Cuban-Americans No Longer a Sure Bet for the GOP

PHOTO: A woman casts her vote at Hialeah Fire Station #5 in Hialeah, Fla. on Election Day Tuesday, Nov. 6, 2012.

Barack Obama was undeniably the favored presidential candidate among Latinos.

Exit polls show that 71 percent of Latino voters nationwide cast ballots for the incumbent Democrat compared to 27 percent that cast votes for Republican Mitt Romney. But one group that has traditionally voted Republican acted more like a swing constituency this time around.

Cuban-American voters in Florida backed Romney for president, but just barely. And Obama won more of the Cuban vote than previous Democratic candidates in the state.

Romney edged out a win over Obama among Florida Cuban-American voters, 52-48 percent. Obama took 53 percent of the Cuban-American vote in Florida among those who voted on Election Day compared to Romney's 47 percent, according to a survey of nearly 5,000 voters conducted by Bendixen & Amandi International. Romney won among absentee and early voters, who tended to be older and more conservative. And Obama won 60 percent to 40 percent among Cuban-American voters born in the United States.

If the polls are accurate, that would represent a landmark shift in the politics of the Cuban-American community. Anchored in South Florida, Cuban-Americans have typically favored Republican presidential candidates, helping them perform well among Latino voters in the key battleground state.

But there have been signs before this election that the GOP's advantage with Cubans has begun to erode. While support for Obama is lower among Cuban-Americans than it is among other Hispanics, a growing number of traditionally conservative Cuban-Americans cast Democratic ballots. That has some Republicans worried about losing support from a voting bloc they previously counted on to provide much-needed votes in the battleground state of Florida.
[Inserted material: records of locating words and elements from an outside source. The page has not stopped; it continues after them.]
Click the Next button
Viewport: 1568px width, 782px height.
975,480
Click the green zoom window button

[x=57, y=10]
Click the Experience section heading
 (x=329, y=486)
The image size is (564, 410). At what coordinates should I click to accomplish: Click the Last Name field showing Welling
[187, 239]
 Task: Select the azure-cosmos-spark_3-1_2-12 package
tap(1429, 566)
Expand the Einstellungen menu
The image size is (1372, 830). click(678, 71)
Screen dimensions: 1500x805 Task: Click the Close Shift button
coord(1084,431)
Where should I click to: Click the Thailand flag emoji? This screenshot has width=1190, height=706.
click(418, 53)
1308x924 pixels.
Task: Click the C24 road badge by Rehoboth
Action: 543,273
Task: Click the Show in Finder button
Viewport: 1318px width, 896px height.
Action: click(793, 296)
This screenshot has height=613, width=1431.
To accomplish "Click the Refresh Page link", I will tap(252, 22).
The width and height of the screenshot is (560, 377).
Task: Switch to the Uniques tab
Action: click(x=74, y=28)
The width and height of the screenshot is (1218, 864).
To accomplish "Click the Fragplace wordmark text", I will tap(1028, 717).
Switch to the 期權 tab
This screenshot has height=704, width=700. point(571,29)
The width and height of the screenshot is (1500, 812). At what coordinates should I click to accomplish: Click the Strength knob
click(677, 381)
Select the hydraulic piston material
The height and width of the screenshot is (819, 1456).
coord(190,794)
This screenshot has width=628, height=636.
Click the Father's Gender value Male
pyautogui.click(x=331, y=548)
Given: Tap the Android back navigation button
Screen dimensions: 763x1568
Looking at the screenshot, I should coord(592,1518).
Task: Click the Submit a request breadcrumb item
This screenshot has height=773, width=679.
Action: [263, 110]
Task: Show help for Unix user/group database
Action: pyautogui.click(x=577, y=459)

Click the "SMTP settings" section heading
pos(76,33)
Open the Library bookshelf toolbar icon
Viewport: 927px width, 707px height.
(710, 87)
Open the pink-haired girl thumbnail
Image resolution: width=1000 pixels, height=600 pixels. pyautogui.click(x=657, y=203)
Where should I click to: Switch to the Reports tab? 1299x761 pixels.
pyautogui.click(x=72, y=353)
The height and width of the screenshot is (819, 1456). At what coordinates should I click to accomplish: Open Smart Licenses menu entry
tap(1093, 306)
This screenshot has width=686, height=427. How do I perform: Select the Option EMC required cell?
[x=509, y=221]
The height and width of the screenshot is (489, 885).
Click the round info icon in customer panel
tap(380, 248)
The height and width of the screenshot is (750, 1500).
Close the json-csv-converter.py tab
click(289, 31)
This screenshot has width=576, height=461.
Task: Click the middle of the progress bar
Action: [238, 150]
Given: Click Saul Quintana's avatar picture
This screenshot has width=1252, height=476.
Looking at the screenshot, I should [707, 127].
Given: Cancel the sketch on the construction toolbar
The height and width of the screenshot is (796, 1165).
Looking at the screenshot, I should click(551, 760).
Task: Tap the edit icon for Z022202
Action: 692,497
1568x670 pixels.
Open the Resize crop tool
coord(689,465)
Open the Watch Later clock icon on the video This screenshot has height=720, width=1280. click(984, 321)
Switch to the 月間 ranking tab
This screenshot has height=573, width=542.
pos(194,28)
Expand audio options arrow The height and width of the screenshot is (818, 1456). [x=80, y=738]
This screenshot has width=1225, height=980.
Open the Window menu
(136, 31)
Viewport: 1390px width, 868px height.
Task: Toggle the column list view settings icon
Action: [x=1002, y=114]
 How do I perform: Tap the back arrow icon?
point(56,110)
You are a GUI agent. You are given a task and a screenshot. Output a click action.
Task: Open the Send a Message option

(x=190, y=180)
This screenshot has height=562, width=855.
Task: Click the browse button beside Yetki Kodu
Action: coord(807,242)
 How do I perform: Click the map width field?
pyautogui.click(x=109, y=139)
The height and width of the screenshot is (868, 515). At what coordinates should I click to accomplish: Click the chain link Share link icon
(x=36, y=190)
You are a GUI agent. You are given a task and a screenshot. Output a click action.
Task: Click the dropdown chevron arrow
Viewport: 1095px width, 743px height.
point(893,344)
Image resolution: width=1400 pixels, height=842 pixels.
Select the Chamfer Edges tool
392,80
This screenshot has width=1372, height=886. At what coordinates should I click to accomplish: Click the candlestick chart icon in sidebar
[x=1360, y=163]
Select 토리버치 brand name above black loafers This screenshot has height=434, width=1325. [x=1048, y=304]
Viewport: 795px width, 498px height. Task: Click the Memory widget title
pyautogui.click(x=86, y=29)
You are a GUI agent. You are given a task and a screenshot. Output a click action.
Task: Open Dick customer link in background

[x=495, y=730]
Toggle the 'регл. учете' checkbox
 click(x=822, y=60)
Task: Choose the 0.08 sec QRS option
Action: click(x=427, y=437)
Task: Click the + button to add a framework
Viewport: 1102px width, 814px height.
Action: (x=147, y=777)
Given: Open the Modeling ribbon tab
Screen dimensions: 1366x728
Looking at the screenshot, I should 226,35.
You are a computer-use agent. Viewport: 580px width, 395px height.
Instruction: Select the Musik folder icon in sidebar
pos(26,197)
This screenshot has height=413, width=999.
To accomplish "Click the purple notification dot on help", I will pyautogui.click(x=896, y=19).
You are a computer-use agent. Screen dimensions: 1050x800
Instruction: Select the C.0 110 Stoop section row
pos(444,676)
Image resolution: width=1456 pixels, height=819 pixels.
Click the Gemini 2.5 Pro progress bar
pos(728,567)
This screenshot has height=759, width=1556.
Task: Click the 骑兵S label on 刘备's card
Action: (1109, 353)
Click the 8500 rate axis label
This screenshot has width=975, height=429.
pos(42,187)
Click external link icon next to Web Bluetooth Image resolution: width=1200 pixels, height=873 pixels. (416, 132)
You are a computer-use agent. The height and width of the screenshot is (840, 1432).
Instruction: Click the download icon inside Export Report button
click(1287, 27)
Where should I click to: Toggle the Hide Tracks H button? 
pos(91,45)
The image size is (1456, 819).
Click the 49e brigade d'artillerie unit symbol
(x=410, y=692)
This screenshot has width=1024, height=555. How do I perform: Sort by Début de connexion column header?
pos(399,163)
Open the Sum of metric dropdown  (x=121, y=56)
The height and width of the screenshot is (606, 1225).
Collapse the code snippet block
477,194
Former President Bill Clinton pulled in about 35 percent of the Cuban-American vote in 1996, according to Reuters. While George W. Bush performed well among Cubans, Obama achieved a similar percentage to Clinton during his 2008 campaign.

Age, as it does in other voting groups, also mattered. Young Cuban-Americans born in the United States backed Obama at a rate of more than 60 percent, according to exit poll data. That's because they were born and raised in the country, and have adopted more liberal attitudes than their parents.

Head of the Cuba Democracy Public Advocacy Corp. and anti-Castro lobbyist Mauricio Claver-Carone told the Miami Herald that the drop in Cuban's support for Romney may be partially due to his running mate, Rep. Paul Ryan (R-Wisconsin). Ryan has supported lifting the U.S. embargo on Cuba, an unpopular position among many older Cuban-Americans.

Not everyone thinks the exit polling data showing a shift to the left among Florida Cubans is representative.

Florida International University professors Dario Moreno and Kevin Hill said Monday that their analysis from selected precincts in Miami-Dade County show Romney won up to 59 percent of the Cuban-American vote.

Cubans also contributed to the electoral victory of Cuban-American Republican Reps. Ileana Ros-Lehtinen and Mario Diaz-Balart.

Diaz-Balart told The Wall Street Journal, "This so-called change - I've been reading about it for 30 years…The community has not changed."